Please list every line of the data below that contains the word "agent", copying each one in full.
═════ Given information ═════
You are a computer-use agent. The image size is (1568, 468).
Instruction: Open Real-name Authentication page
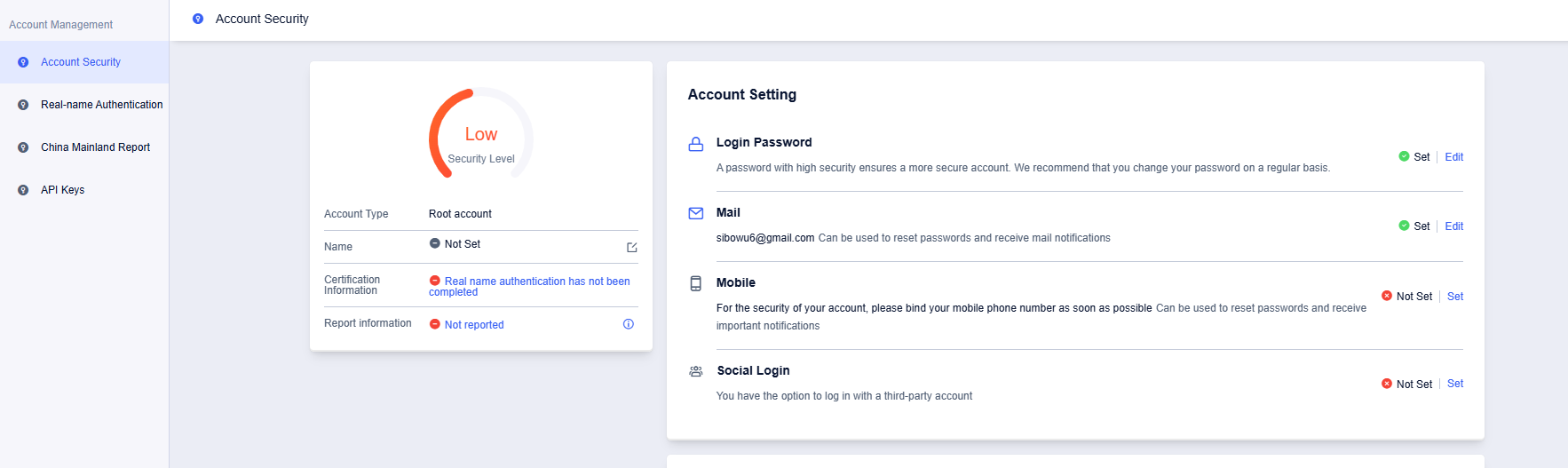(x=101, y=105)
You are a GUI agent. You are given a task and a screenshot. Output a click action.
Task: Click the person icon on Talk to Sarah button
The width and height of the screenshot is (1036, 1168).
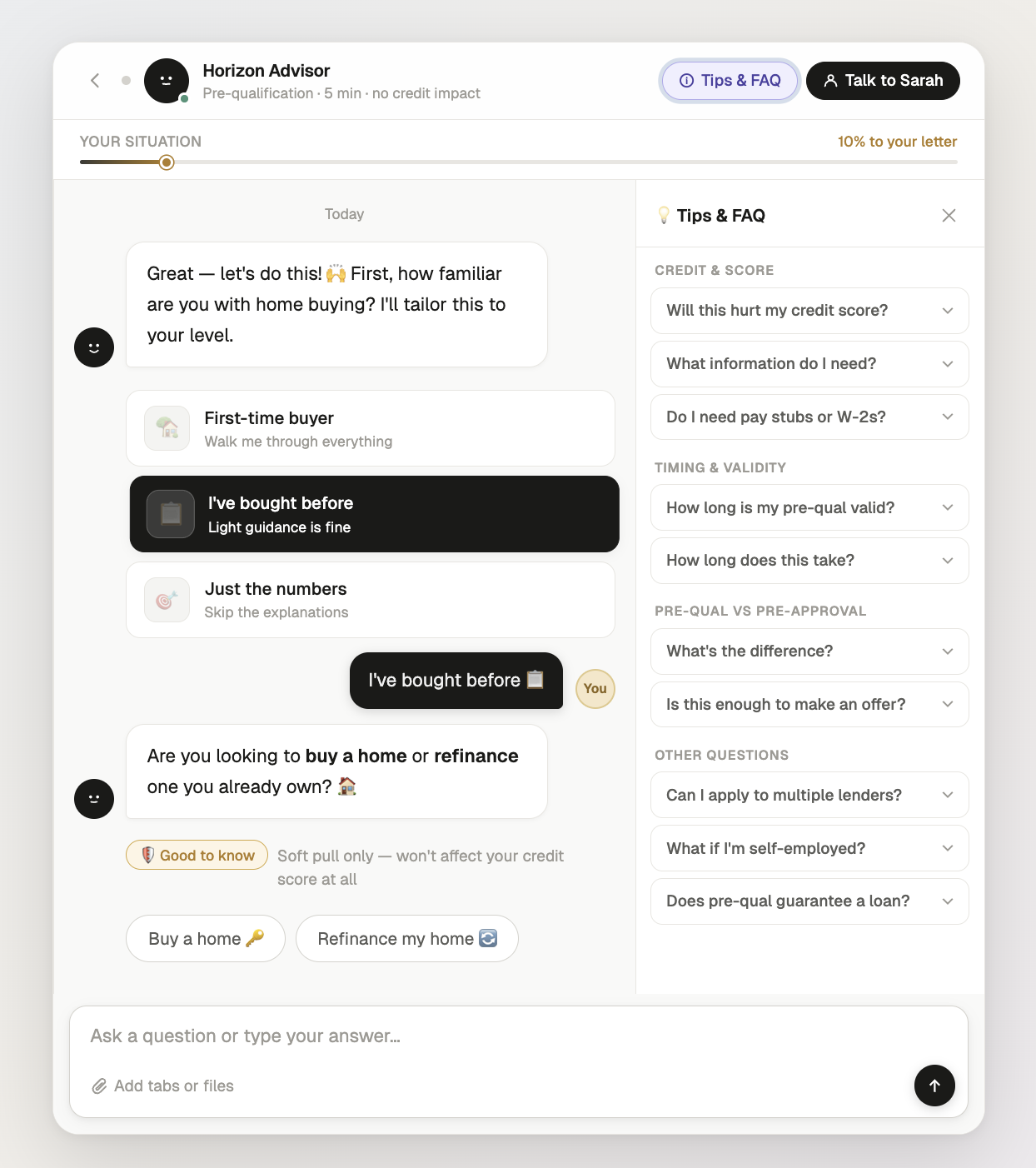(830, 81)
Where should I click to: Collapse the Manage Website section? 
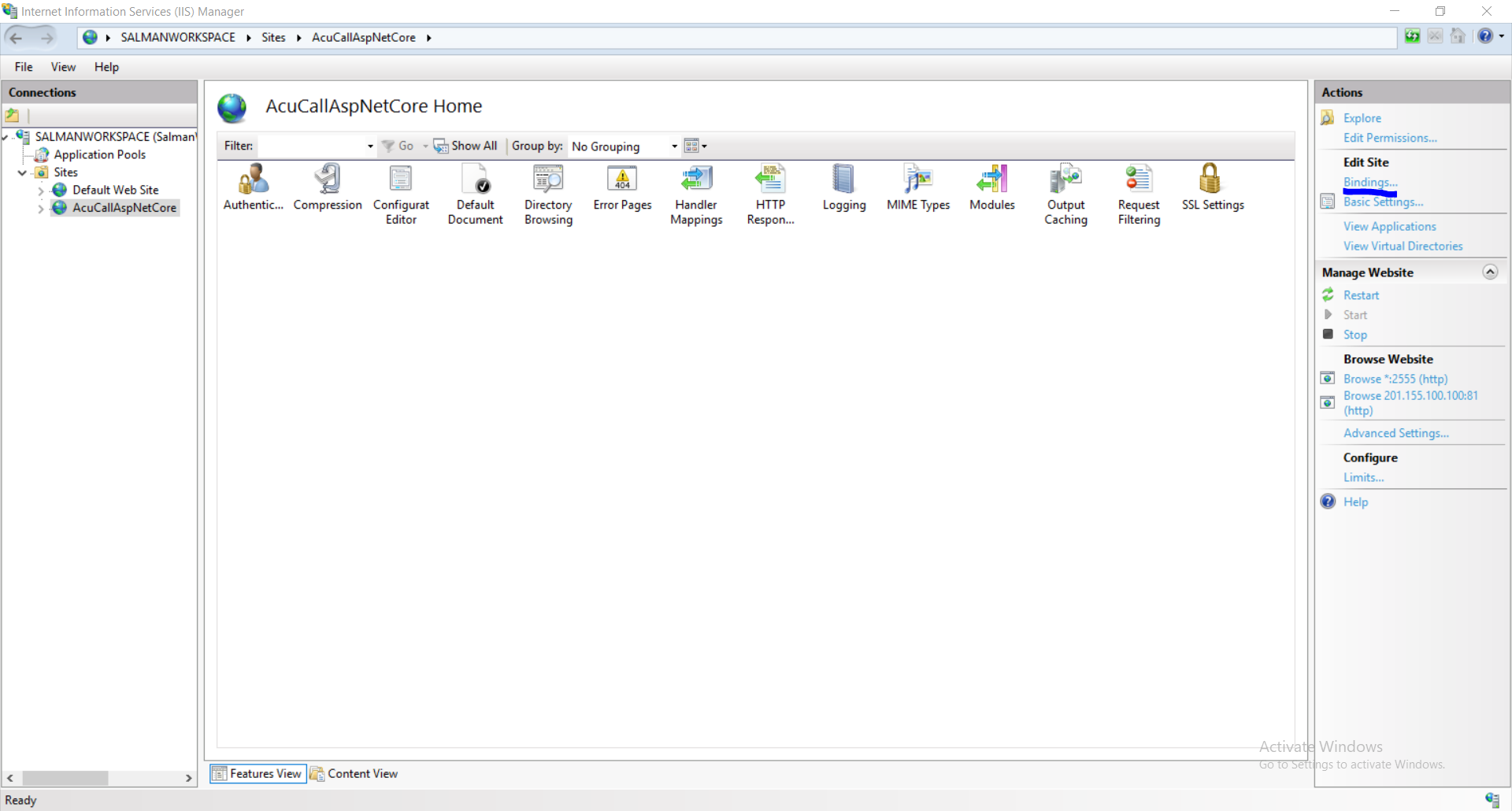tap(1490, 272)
═════
* _Worked answer_:
You are a computer-use agent. The image size is (1568, 468).
You are a GUI agent. You are given a task and a screenshot. Output a click action.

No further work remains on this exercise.